A bigger problem I have is that the numbers compare the Year-to-Date instead of Q2 to Q2.
We already know that Metro Transit had a terrible January and a bad February, both of which were primarily the result of awful weather leading to travelers cancelling their trips to work from home, take care of kids out of school, etc. Those numbers will drag down the 2019 numbers overall (but might look make 2020 look really good by comparison if that winter is more mild, who knows), and showing YTD numbers doesn't help us understand if the system is actually growing ridership or losing it. Comparing Q2 and especially Q3 numbers from each year against each other is probably a better measure, since weather is less of a factor.

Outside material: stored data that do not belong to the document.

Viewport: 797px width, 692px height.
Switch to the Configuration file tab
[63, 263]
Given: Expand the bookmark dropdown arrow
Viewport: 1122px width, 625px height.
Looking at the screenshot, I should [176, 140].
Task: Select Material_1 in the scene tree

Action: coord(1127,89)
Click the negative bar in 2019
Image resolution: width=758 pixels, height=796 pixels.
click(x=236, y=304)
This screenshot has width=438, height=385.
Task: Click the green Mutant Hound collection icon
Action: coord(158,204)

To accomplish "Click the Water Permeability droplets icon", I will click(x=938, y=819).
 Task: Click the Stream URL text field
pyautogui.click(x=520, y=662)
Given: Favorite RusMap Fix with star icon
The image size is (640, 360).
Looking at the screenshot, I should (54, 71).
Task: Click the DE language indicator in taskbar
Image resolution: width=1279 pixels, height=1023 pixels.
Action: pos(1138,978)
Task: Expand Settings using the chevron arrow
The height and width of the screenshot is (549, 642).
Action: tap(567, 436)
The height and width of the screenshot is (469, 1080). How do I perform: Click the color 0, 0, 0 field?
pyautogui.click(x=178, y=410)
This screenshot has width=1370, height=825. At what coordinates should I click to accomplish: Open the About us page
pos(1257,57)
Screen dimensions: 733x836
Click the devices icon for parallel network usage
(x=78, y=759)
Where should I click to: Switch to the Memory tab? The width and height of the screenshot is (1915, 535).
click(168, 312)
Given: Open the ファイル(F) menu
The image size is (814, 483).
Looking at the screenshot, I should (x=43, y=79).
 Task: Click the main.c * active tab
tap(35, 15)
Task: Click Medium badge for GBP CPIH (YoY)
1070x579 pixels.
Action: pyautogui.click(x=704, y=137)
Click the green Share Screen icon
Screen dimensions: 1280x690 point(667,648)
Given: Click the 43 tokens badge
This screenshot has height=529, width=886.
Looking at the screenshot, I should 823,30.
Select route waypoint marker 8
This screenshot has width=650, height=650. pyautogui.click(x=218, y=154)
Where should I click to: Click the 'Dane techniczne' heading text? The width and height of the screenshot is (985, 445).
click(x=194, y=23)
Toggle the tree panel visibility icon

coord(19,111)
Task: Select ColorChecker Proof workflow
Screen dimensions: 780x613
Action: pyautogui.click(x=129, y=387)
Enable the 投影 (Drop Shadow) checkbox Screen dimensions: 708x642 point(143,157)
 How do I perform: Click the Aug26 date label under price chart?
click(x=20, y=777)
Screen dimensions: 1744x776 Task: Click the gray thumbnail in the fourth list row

You can see it in the chart:
The only slide that provides a smaller-grained year-to-year comparison is the first one, although it doesn't provide numbers. But what it does show should be... possibly reassuring? Metro Transit outperformed the previous year in April, essentially tied the previous year in May, and underperformed in June. Without the exact data, Q2 2019 looks like a wash compared with Q2 2018. Given the system's recent trend of small but consistent declines led by falling local bus ridership, breaking even is a relative improvement.
We'll see what's in store for the rest of the year, but the tl;dr, as far as I can tell, is that 2019's numbers still look awful, but that's mostly due to factors that are more out of Metro Transit's control, and there's still no reason to panic.